Si vous devez rédiger des exigences pour la mise en place d’un outil de Business Intelligence « éditeur », vos contributeurs seront également les experts outils, spécialistes de la solution de BI choisie.
Etc…
Vérifiez la pertinence de vos contributeurs
Bien identifier ses contributeurs est fondamental : posez-vous à chaque fois la question de la pertinence des noms que votre chef de projet ou votre client vous donnent. Sinon, vous risquez de perdre du temps avec la mauvaise personne, ou de collecter des informations non appropriées, ou encore, de passer à côté de renseignements cruciaux.
Mais rassurez-vous tout-de-même : plus vous allez comprendre le métier de l’organisation cliente et son contexte, plus vos questions se feront précises et nombreuses… et vos contributeurs initiaux vous orienteront naturellement vers d’autres SME lorsqu’ils ne sauront pas y répondre.
Compléter le registre des contributeurs
Le registre des contributeurs doit demeurer un outil vivant et dynamique.
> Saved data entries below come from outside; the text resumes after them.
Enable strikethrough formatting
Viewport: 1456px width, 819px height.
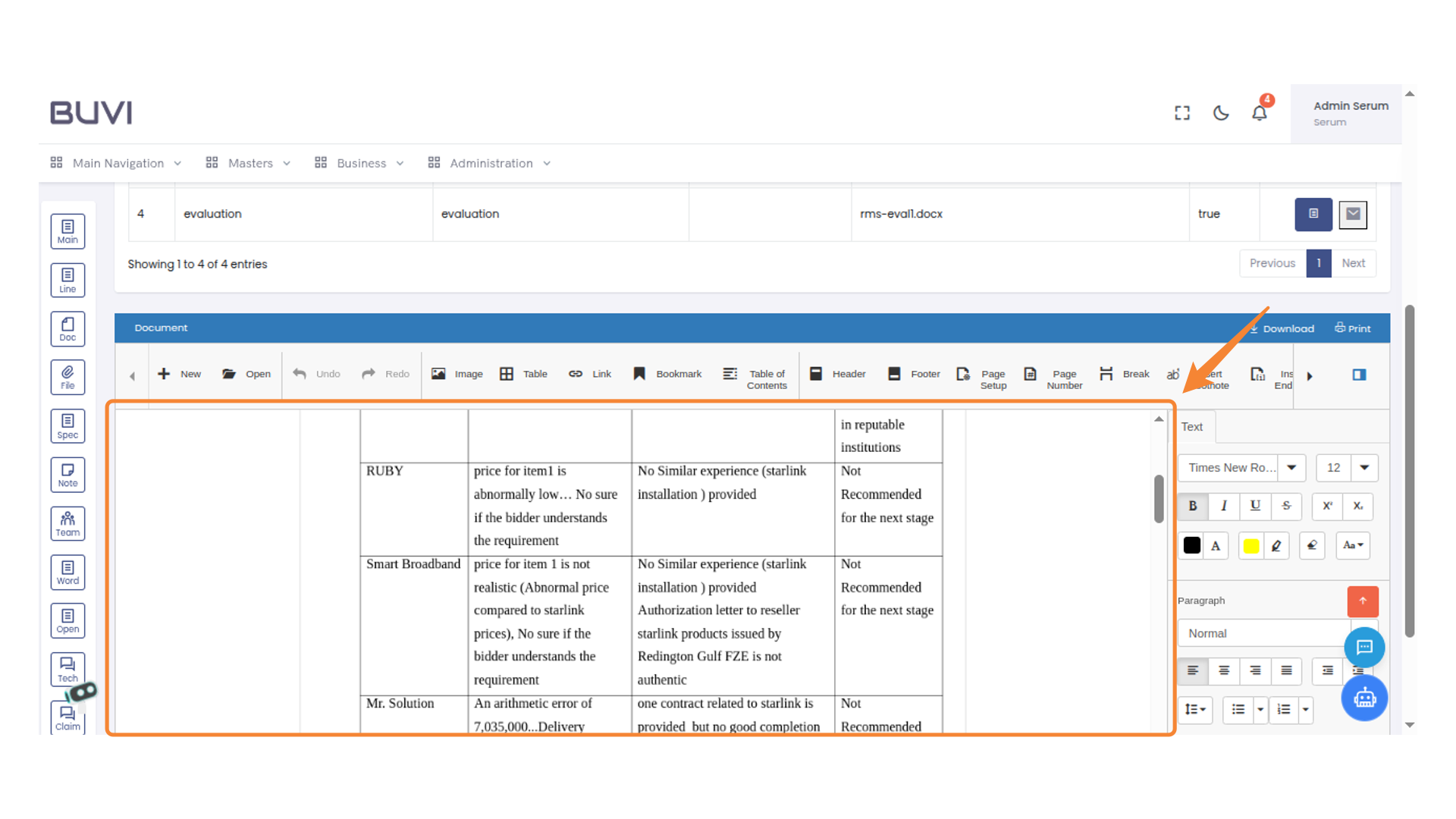(1286, 506)
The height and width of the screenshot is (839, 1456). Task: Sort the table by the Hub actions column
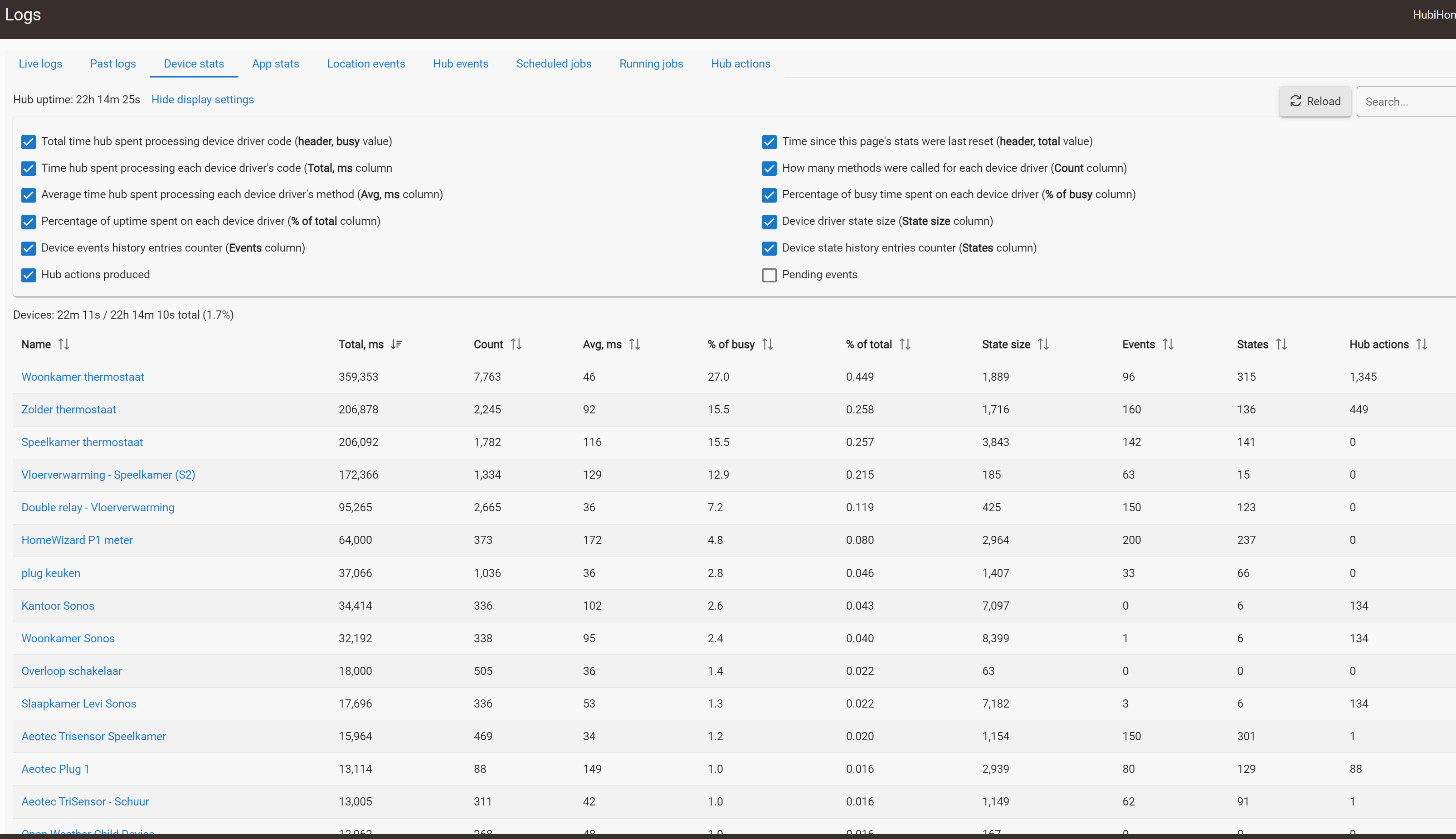[x=1422, y=344]
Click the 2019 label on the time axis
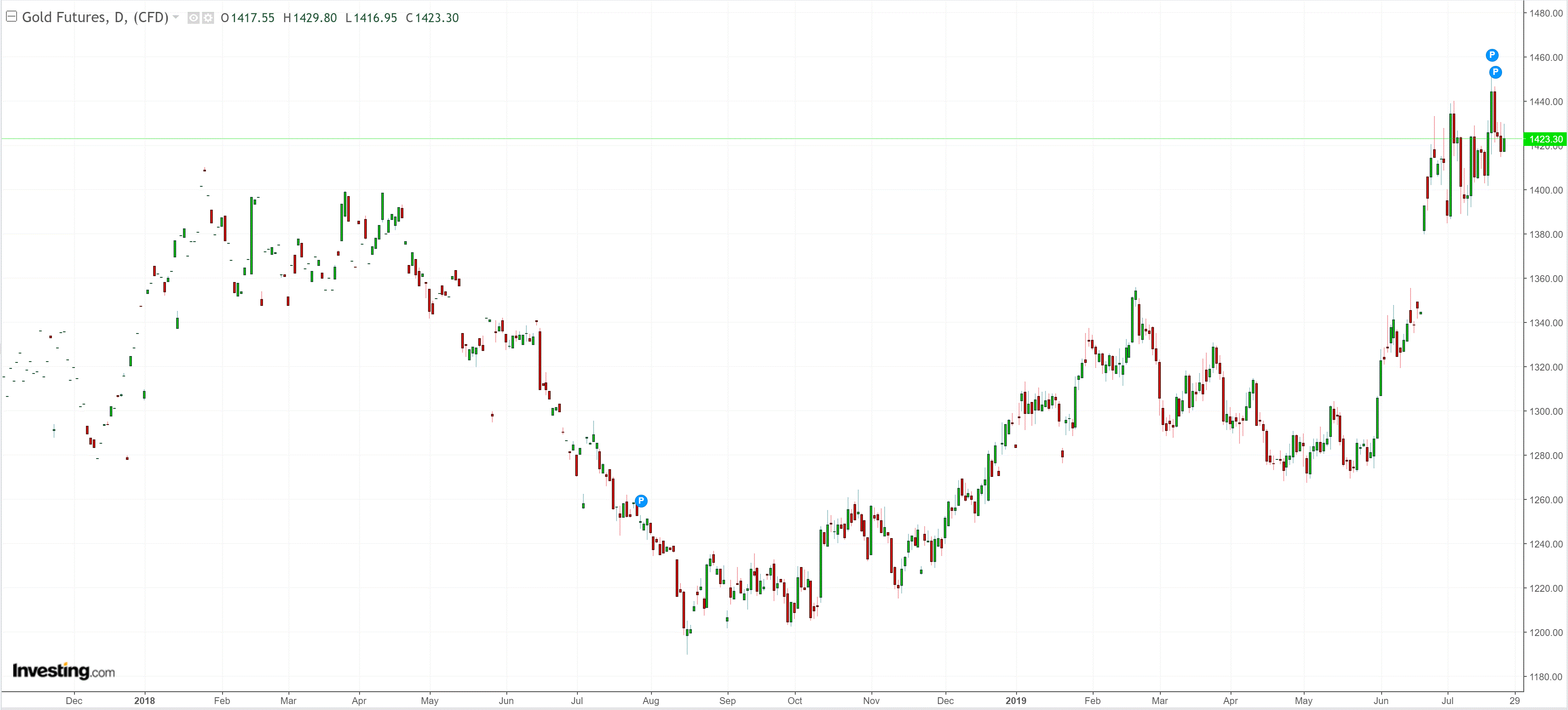The image size is (1568, 710). pos(1015,700)
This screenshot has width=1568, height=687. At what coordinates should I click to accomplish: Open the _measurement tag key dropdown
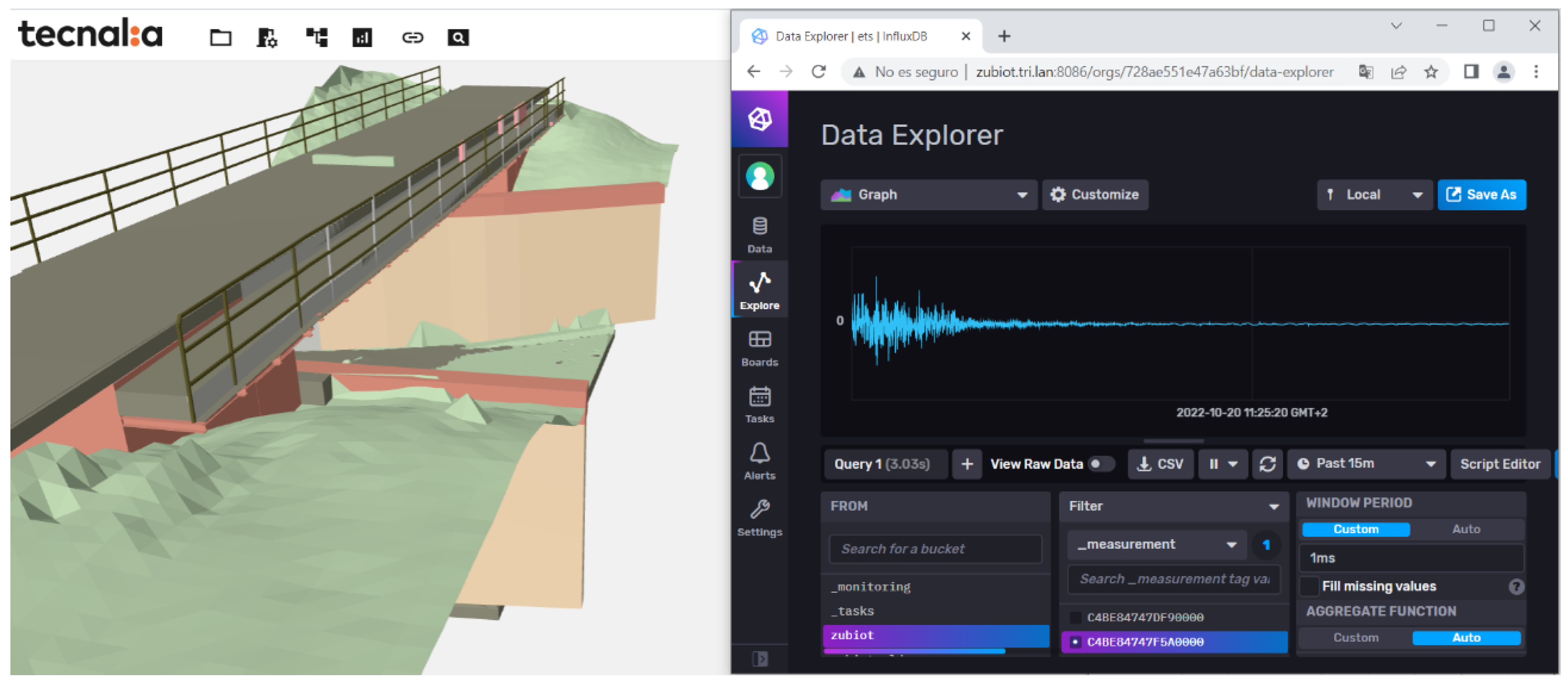tap(1156, 544)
Au fil de l’eau, vous identifierez avec plus de précision les rôles et responsabilités des uns et des autres, vous ajouterez (voire supprimerez) des noms etc.
Pour chacun de vos contributeurs, identifiez donc soigneusement au minimum leurs rôles et responsabilités, leur localisation géographique, et leur rattachement hiérarchique (ou leur organisation d’appartenance s’ils sont extérieurs à votre entreprise cliente).
En effet, ces critères influencent énormément le choix de techniques d’élicitation (collecte d’une information exhaustive, fiable et vérifiée) ainsi que la planification et l’organisation de vos ateliers de travail… et donc la qualité des résultats de votre analyse métier ;).
Pour conclure
A présent, vous savez l’importance cruciale d’une bonne sélection des contributeurs en analyse métier. Vous savez également quelles sont les étapes à suivre pour les identifier de manière itérative et incrémentale, et vous avez mis toutes les chances de votre côté pour collecter une information exhaustive, fiable et vérifiée.